Apollo nears $1bn for European debt fund

Leon Black’s firm is close to the halfway mark as it seeks to raise $2 billion to invest in non-performing loans across Europe.

Buyout and distressed debt investor Apollo Global Management has raised almost $980 million for the Apollo European Principal Finance Fund (EPF), according to a recent filing with the Securities and Exchange Commission.
The fund, which is targeting $2 billion, invests in European non-performing loans and as of 30 June this year had made ten investments in non-performing loan portfolios throughout Europe.

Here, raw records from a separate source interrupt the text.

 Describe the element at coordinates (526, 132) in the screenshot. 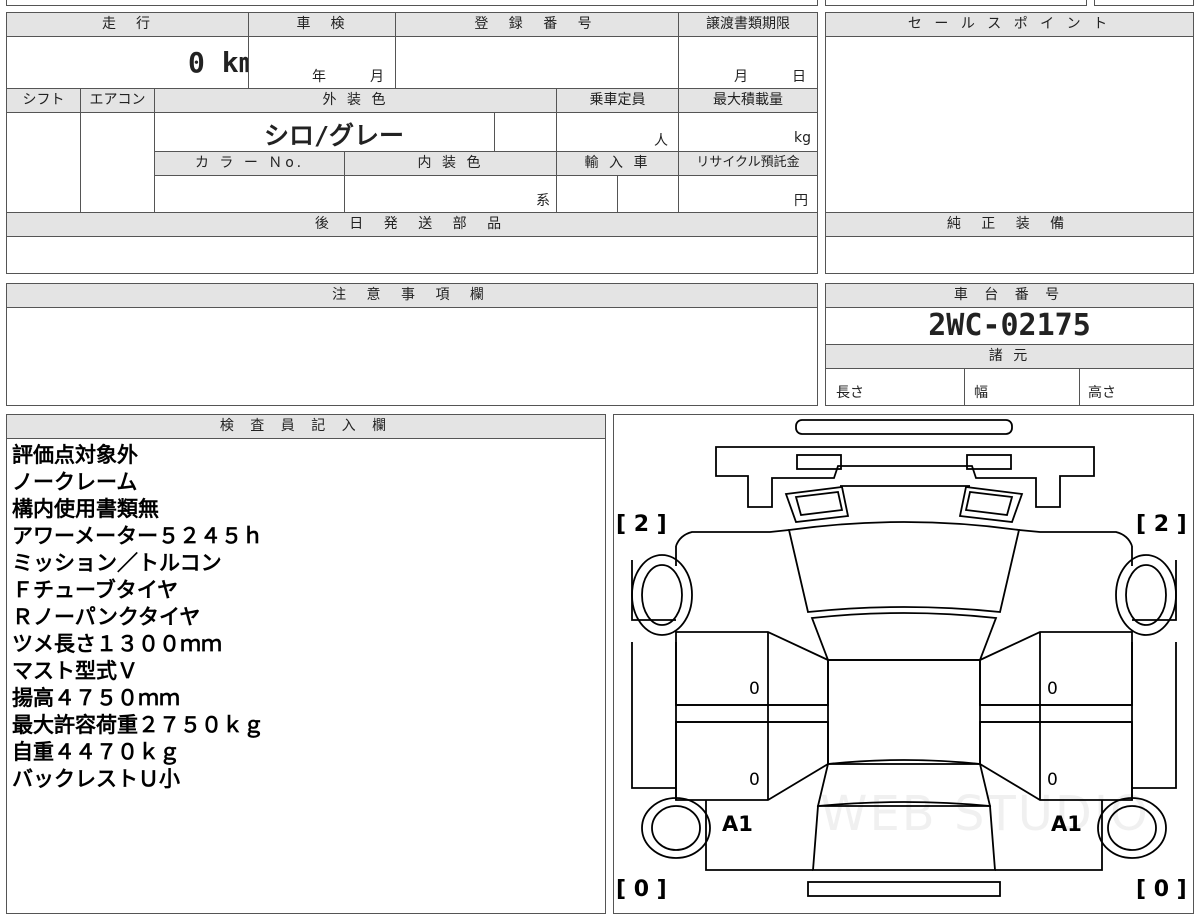

I see `exterior-color-extra-cell` at that location.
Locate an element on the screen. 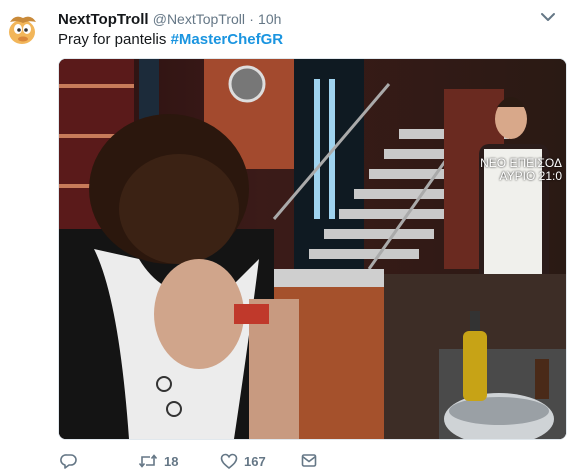 This screenshot has height=475, width=567. retweet-button: 18 is located at coordinates (158, 461).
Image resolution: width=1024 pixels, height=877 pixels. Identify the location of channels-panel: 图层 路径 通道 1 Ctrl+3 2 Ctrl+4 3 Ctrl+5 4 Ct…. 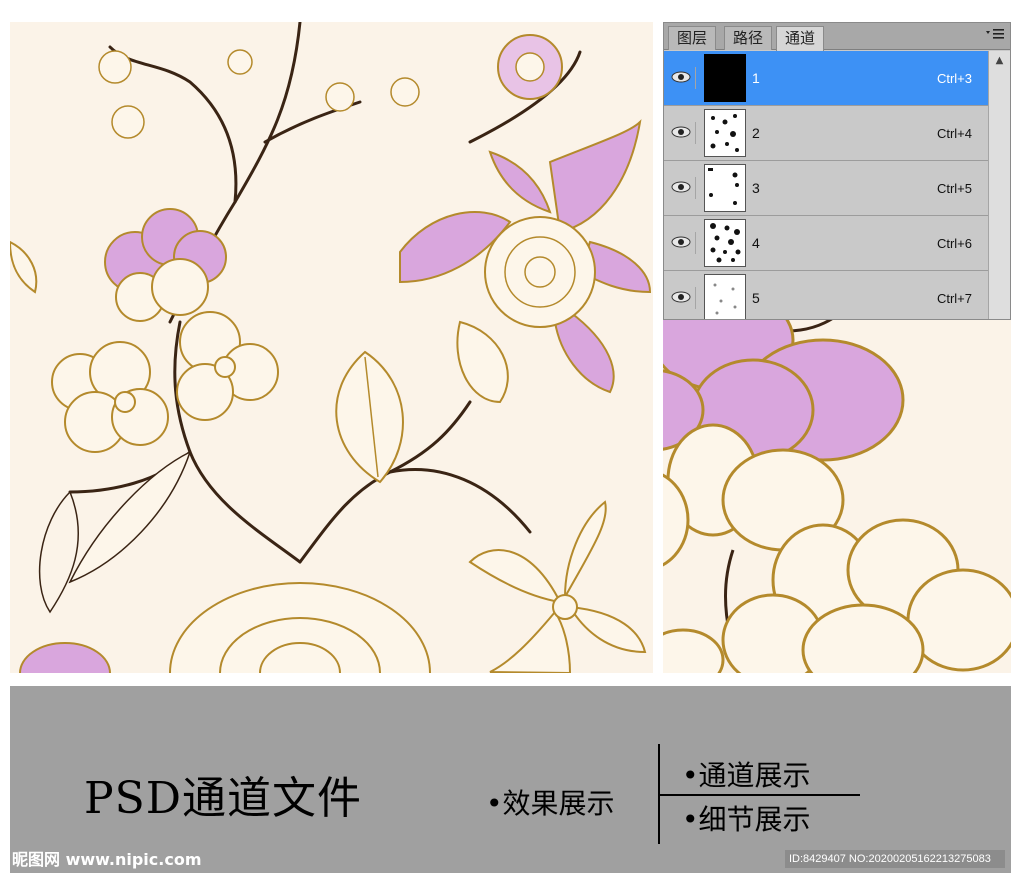
(837, 171).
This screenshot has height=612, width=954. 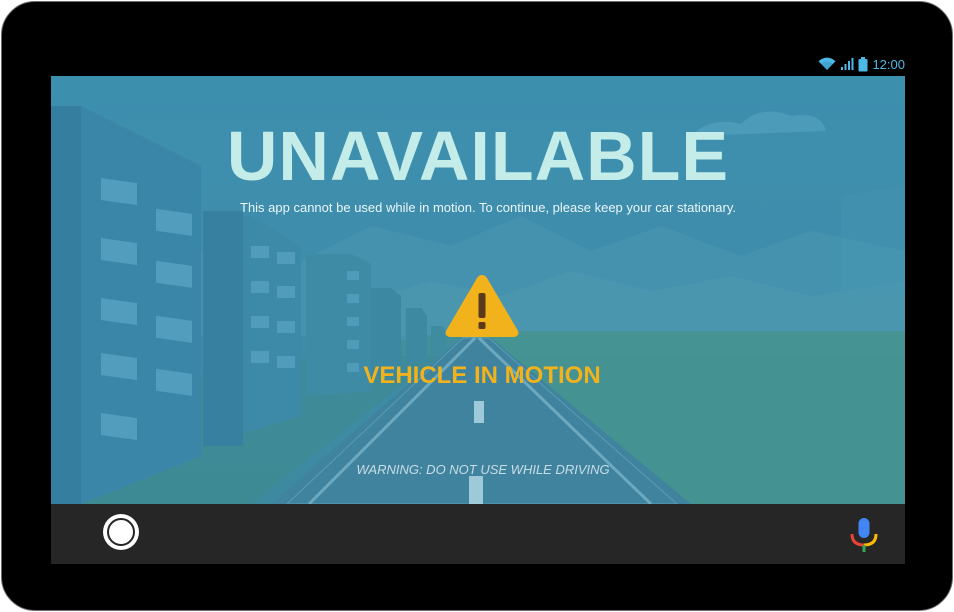 I want to click on battery-icon, so click(x=863, y=64).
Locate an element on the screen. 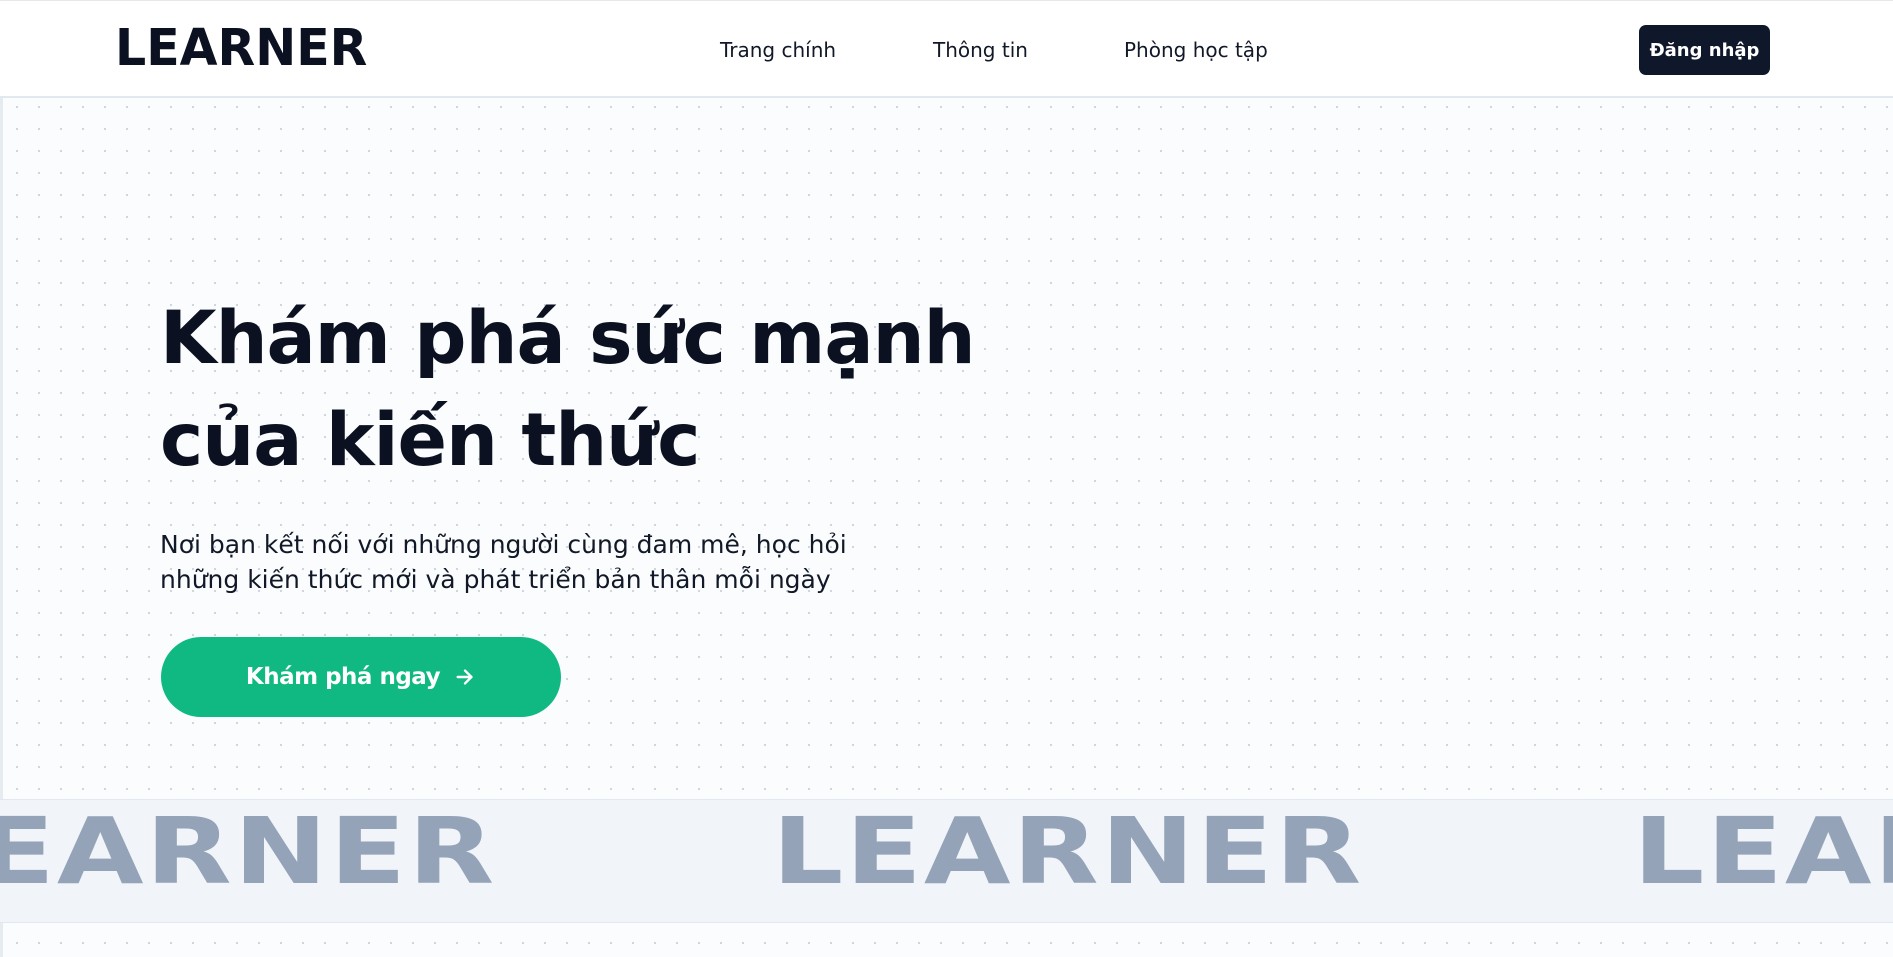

Apollo Alternative Assets (AAA), Apollo’s Euronext-listed affiliate, has committed $315 million to the fund, a figure which could rise to $420 million depending on the amount of third party capital the fund attracts. According to AAA’s report as of June 2009, the value of EPF had depreciated by around 4 percent since it began investing.
Limited partners to commit to the fund include California Public Employees Retirement System, San Francisco Employees’ Retirement System and Teachers’ Retirement System of Louisiana.
Ranked by PEI Media as the fifth largest private equity firm in the world having raised more than $35 billion in capital over the last five years, Apollo has been pursuing credit-focused investment strategies since 1990. Its funds include Apollo Strategic Value Fund, Apollo Investment Europe, Apollo Asia Opportunity Fund, and Apollo European Principal Finance Fund.